With all of this in hand, we can paint a picture of what the progression both to and from the SRI-treated state may look like for the serotonin system from a dynamical systems perspective. Doing so helps us conceptualize both delayed-onset withdrawal and withdrawal that doesn’t respond to drug reinstatement.
One disclaimer—the landscapes below are conceptual stability landscapes rather than calculated energy landscapes: valley depth and barrier height represent the relative stability of a state and its resistance to perturbation, not literal physical energy.
In the model I’m proposing, early on in SRI treatment, the energy barrier between the treated and untreated state is low, making the transitions between each state relatively easy. As time progresses, the system becomes adapted to the tonic, steady elevation in serotonin and becomes both less tolerant of perturbations, and more estranged from the healthy baseline state. These are represented as the energy barrier between the SRI-treated and the dysregulated state progressively decreasing, and the barrier between the SRI-treated and healthy baseline state progressively increasing, respectively.
The process of tapering from the chronically treated state can be represented by another remodeling of the landscape. When done carefully, the barrier back to baseline slowly decreases, and the system eventually returns there as the landscape remodels. However, a sufficiently large perturbation, like a too large dose reduction, can push the system across the boundary of its current attractor and into a dysregulated state like acute withdrawal.

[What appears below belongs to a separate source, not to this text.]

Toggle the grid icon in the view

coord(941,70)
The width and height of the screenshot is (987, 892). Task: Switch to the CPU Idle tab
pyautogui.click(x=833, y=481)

In a patient with underlying vulnerabilities, or if a taper is done too quickly, the remodeling process may not necessarily push the system back towards baseline over time; rather than the barrier towards baseline decreasing, the barrier towards a dysregulated state may instead decrease, and eventually the system settles there rather than back towards baseline. Notice that the system is functionally in the SRI-treated state until the remodeling is complete, so the patient may be largely asymptomatic during this process. This may be one way to conceptualize how delayed-onset withdrawal occurs.
One possibility, then, is that delayed-onset withdrawal reflects an aberrant remodeling process, while acute withdrawal may more often be the consequence of a too-large perturbation that pushes the system into dysregulation.
Patient reports also suggest that some people who ultimately develop protracted withdrawal first spend an extended period in acute withdrawal without reinstating. This suggests to me that protracted withdrawal may also be the consequence of aberrant remodeling. So the stress of continued withdrawal lowers the barrier towards a protracted state over time, and the system settles there. Notice that the height of the barrier back to the treated state is larger than it was when in the acute withdrawal state, so even if the perturbation of reinstatement was sufficient to restore the system back to the treated state when in acute withdrawal, that doesn’t necessarily mean it’s sufficient in the case of protracted withdrawal.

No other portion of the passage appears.